For those who remember the early days, there’s a retro wallpaper and a matching brown accent color available. – Click to enlarge
In a time when most OSes were either grey- or blue-themed, Ubuntu’s chocolate-brown look was very distinctive. “Oracular” offers a version of the original brown gradient-fill wallpaper with an updated logo, an optional brown accent color in GNOME, and the original startup sound – although not the tribal drums sound for which we personally were nostalgic.

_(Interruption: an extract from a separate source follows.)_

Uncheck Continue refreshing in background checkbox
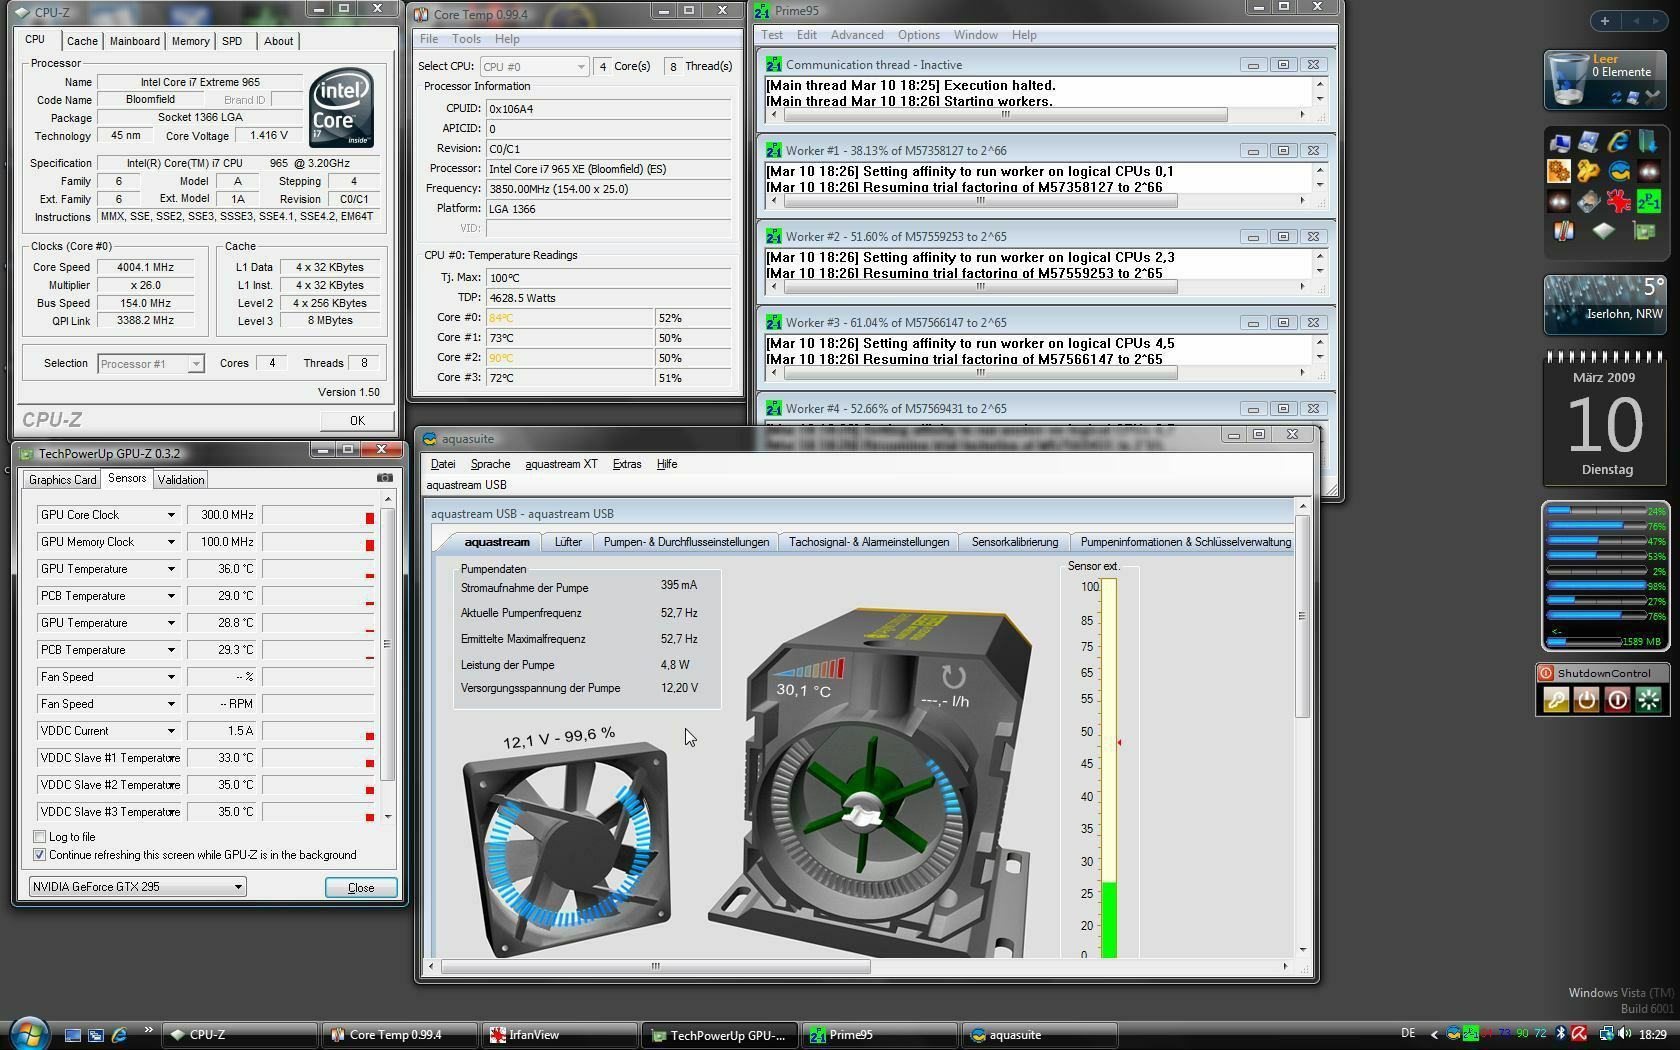1680x1050 pixels. [x=40, y=855]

“Warty” was the release that caused this vulture to immediately switch from SUSE Linux Professional: the new distro was smaller, faster, and offered Debian’s apt-get
package handling tool, which was vastly superior to the plain rpm
command that was all the bigger, slower SUSE offered back then.

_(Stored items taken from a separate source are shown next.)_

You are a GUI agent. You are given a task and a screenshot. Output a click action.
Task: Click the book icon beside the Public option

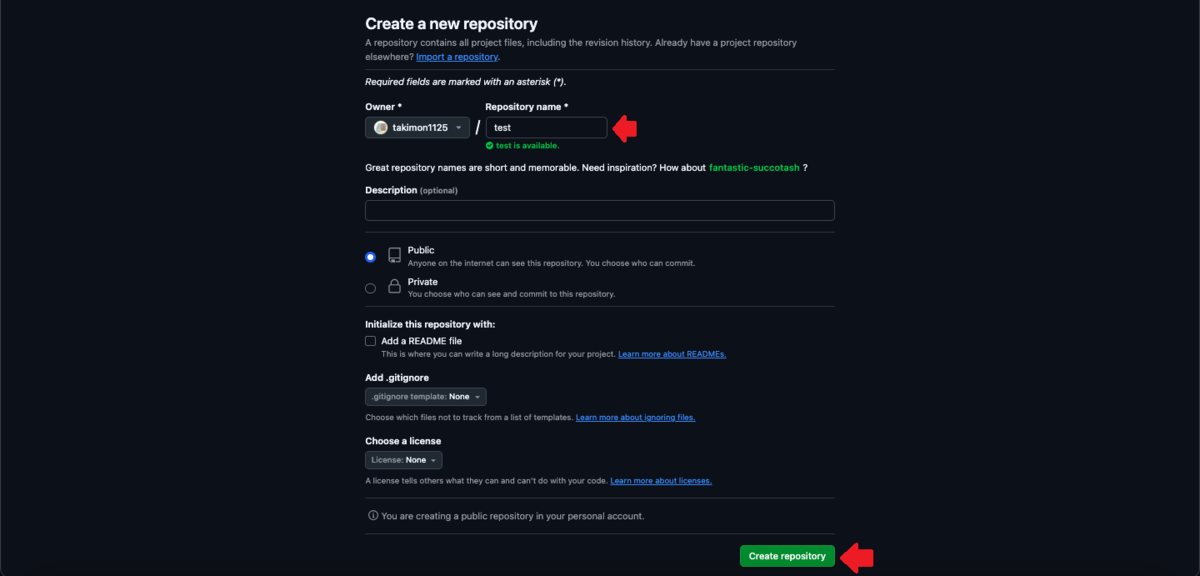(x=394, y=255)
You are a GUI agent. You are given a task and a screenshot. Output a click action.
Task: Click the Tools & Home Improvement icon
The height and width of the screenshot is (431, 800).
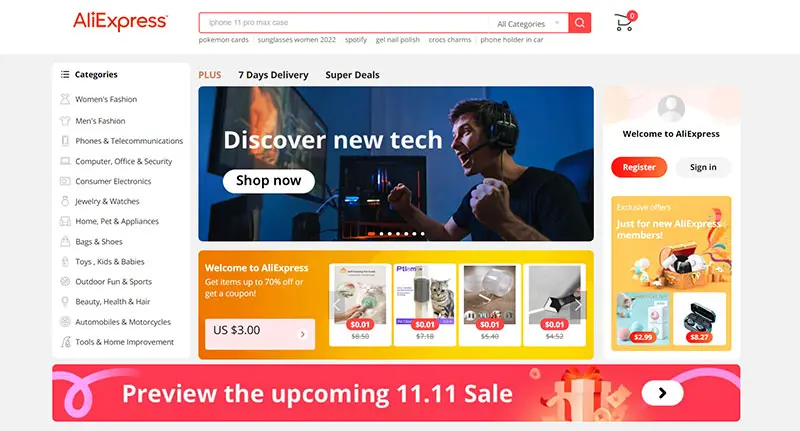(65, 342)
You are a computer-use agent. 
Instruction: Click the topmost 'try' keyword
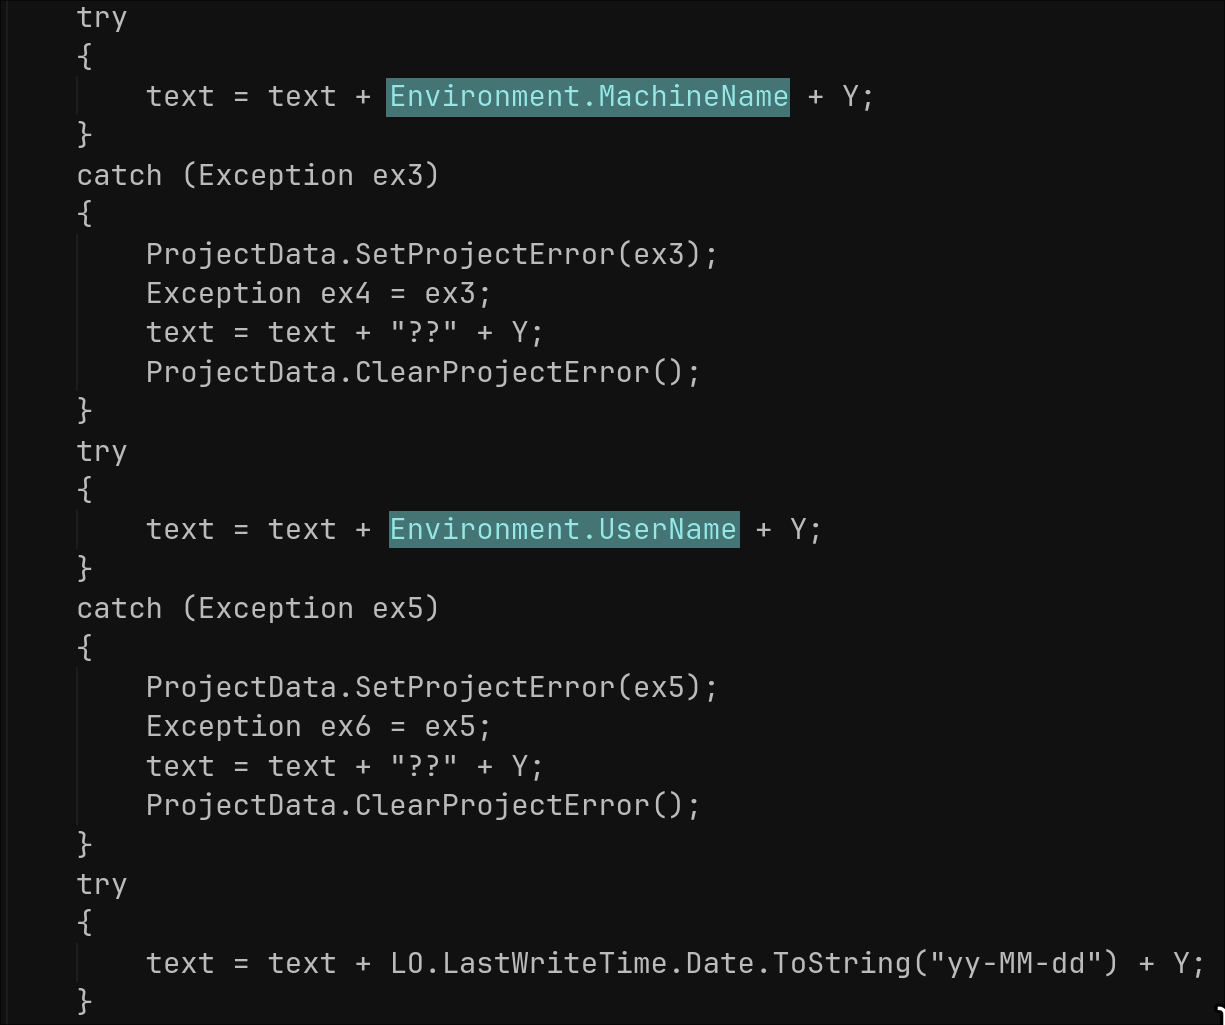(102, 18)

SUSE, like its near-contemporary Red Hat Linux, hailed from the era before home broadband was common. SUSE’s selling point was that it came with several thick paper manuals in the box, plus half a dozen or so CDs (later, DVDs) containing all the software you might ever want on it.
Ubuntu took a different approach: like the UserLinux project just before it, it took the formidably hard-to-install Debian and wrapped it in an easy installer, which asked the minimum of questions. Rather than giving you the choice of what apps you wanted – which all free distros did back then, but which required considerable knowledge to choose – Ubuntu delivered a curated collection of software. Its maintainers picked the one best FOSS app they could from each category, eliminating duplication or tricky manual selection: you got one desktop (GNOME 2), one web browser (Firefox), one office suite (OpenOffice), and so on. The result fitted onto a single CD with so much room to spare that the rest of the space was filled up with Windows installers for all the main applications, so that you could get familiar with them on your existing OS before switching to Linux.
If you wanted other components, they were all there in online repositories, accessible via Debian’s superior apt-get
package handling tool, which did automatic dependency management, unlike the bare rpm
command, which was all that SUSE or Red Hat Linux offered back then. At that time, the Reg FOSS desk was reveling in the raw speed of a 512 kbps ADSL connection through an Alcatel Speed Touch modem. Picking some packages might result in half an hour of downloading and installing dependencies, but at least it all happened automatically. In all the other consumer-friendly free distros of 2004, you’d have to work out which dependencies you needed yourself, make a list, individually download them, install each one separately by hand in the correct order, and then finally your desired package.
Debian automated all this stuff away, but itself was so complicated to install that only Linux gurus could use it. There were several easier-to-use distros that simplified things, such as SUSE Linux Professional, Caldera OpenLinux, Xandros Linux (which took over Corel LinuxOS), and Lindows OS, but almost all of them were commercial: you had to buy them.
What was radical about Ubuntu was that it was as easy as the professional, paid-for products, but it was free of charge. You could even request a copy online and the company would post the CDs to you for free, a service Canonical called ShipIt.
All this was paid for by “Self-appointed benevolent dictator for life” Mark Shuttleworth, who sold his South African startup Thawte for about $550 million in 1999.
As we said when the Debian celebrated its 30th birthday, as far as anyone can tell, the Debian family dominates the Linux market in number of systems, and Ubuntu is the majority of that – about two-thirds of it.
Microsoft still dominates the desktop: Ubuntu hasn’t conclusively closed its bug #1 yet. ChromeOS is doing well, and the Steam Deck has put Arch Linux in the hands of that most Windows-centric community, PC gamers. But none of those existed when Ubuntu started, and we think it’s due to the credit for being the project that first brought Debian to the masses. Congratulations and happy 20th, Ubuntu.